### Task requirements
Report every line of the rows below that contains the word "plus".

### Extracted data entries

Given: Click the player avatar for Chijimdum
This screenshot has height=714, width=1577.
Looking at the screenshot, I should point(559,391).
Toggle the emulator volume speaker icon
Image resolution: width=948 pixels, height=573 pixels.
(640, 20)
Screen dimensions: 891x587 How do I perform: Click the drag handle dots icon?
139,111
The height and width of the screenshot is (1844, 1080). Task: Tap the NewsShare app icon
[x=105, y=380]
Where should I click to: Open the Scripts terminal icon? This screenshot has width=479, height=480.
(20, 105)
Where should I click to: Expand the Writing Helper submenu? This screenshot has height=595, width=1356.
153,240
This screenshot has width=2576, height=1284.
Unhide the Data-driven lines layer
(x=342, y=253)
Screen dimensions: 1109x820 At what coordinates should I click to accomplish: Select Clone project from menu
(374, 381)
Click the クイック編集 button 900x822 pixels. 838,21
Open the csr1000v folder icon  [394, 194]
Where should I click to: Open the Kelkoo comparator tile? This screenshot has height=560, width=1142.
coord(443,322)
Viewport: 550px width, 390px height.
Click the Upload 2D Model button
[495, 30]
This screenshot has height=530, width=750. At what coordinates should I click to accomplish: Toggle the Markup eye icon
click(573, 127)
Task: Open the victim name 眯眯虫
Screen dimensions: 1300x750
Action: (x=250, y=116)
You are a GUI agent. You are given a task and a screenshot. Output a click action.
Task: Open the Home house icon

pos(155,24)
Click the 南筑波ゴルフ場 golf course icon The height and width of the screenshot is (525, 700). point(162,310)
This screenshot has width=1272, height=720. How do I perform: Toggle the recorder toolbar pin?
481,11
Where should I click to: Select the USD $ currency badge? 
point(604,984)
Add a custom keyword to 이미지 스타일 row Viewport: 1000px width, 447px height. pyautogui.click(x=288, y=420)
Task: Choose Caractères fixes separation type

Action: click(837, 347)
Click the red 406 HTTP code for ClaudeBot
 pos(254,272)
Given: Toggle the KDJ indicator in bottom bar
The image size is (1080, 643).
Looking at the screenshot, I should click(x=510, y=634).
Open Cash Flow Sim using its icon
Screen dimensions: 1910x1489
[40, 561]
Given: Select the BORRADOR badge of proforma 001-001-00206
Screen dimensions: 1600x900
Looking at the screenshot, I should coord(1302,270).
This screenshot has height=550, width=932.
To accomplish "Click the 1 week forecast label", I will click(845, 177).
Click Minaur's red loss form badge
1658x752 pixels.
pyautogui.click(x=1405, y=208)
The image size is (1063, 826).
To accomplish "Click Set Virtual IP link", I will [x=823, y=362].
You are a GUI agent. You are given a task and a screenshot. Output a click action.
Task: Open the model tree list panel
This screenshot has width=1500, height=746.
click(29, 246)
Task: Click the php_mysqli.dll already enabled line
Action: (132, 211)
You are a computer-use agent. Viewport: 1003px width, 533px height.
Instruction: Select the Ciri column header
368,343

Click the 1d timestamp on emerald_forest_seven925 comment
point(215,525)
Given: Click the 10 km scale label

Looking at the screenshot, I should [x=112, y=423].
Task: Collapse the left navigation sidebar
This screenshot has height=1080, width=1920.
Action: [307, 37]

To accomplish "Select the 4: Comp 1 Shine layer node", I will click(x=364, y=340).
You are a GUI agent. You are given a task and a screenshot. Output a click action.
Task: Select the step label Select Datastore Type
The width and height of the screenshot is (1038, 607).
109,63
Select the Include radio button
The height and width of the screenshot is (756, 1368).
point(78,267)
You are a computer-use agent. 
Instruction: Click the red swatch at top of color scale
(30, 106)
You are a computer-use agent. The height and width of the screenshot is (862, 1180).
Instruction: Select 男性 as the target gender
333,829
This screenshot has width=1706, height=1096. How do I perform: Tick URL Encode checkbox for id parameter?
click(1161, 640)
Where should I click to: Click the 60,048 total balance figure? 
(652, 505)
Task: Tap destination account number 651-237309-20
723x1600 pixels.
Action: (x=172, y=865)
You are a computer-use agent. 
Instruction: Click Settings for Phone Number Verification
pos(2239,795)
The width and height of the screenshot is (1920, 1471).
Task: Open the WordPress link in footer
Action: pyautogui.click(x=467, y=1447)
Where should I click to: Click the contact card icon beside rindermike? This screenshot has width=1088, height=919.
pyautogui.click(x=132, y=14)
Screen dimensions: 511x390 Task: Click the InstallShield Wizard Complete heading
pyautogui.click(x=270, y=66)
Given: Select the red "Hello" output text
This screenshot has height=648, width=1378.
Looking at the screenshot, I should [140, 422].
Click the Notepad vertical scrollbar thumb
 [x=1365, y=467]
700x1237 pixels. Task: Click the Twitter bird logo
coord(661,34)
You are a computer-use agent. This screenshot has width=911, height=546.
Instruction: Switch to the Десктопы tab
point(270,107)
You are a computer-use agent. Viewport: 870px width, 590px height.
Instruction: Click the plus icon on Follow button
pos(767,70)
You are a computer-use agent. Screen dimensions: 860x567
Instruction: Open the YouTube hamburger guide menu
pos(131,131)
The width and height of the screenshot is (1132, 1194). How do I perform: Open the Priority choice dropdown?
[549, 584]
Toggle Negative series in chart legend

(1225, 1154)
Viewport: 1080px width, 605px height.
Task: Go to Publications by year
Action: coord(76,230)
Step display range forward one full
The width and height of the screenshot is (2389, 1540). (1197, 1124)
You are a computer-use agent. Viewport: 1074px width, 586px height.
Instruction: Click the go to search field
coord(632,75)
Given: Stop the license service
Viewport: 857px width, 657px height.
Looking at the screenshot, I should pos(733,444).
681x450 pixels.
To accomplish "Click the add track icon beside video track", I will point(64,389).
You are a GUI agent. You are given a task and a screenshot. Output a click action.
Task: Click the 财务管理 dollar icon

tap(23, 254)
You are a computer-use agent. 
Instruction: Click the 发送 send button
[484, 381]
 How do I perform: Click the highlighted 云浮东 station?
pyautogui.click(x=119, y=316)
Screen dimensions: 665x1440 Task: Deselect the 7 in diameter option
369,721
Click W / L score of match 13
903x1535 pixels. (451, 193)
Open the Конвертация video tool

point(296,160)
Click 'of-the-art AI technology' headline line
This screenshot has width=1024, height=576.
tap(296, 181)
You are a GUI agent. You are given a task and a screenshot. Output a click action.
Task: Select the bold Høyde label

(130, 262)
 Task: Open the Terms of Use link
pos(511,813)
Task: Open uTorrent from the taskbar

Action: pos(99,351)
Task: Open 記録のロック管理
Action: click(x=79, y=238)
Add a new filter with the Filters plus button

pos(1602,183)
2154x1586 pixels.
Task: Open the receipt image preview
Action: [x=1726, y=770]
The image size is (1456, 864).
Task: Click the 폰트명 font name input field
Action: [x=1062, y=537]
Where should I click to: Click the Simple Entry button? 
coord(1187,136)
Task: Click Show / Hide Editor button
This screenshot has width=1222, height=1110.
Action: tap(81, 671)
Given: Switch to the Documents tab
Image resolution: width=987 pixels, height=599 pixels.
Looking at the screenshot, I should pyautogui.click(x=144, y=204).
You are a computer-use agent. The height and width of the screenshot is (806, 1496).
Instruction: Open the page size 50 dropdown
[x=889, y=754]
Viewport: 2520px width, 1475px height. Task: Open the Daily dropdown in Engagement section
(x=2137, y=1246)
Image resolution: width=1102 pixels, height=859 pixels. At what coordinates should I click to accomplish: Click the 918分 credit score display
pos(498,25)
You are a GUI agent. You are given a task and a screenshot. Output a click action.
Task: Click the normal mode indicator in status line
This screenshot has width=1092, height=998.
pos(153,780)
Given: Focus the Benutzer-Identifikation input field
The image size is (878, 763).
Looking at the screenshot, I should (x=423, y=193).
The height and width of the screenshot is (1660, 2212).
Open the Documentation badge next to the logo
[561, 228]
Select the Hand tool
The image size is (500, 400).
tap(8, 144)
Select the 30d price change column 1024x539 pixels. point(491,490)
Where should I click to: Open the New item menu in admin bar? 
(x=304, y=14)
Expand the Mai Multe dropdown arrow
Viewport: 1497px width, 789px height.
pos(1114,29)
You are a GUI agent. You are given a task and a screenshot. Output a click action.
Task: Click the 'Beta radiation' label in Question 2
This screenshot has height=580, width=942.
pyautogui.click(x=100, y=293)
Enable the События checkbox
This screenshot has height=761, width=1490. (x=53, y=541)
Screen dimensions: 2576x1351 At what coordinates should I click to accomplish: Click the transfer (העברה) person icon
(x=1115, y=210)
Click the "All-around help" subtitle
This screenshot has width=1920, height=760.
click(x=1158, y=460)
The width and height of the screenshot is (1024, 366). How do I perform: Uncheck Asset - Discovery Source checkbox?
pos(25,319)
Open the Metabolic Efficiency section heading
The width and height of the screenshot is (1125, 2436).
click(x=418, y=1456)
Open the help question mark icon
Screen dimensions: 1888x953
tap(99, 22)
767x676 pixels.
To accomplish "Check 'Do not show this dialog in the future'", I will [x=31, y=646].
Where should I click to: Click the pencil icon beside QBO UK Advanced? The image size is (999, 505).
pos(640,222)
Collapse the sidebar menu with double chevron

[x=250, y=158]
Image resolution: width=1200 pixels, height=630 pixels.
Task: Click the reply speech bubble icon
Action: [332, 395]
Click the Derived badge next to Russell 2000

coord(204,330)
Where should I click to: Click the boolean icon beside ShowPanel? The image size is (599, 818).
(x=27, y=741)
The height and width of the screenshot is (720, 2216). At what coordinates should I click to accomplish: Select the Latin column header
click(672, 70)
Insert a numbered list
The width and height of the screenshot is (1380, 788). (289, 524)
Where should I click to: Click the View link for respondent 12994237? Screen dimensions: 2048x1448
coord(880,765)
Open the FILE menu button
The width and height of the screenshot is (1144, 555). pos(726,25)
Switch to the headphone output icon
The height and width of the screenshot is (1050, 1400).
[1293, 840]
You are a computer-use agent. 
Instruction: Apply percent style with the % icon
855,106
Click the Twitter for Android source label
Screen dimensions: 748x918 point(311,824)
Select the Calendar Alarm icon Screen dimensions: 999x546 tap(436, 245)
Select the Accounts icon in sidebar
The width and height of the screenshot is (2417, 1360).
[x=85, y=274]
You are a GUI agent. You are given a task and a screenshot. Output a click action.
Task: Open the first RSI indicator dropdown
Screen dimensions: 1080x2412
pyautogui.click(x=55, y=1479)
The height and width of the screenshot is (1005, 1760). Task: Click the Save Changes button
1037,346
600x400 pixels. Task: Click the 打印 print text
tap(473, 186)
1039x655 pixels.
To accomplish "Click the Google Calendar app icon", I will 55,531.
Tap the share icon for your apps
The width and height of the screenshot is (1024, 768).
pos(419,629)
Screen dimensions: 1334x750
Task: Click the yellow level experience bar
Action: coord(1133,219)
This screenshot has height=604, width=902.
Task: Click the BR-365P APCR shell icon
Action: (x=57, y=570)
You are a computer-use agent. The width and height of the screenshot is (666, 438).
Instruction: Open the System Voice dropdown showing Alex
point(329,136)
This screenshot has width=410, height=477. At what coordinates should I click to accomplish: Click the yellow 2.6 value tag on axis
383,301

### Reply
Instruction: Click the plus icon on Follow button
Add a new filter with the Filters plus button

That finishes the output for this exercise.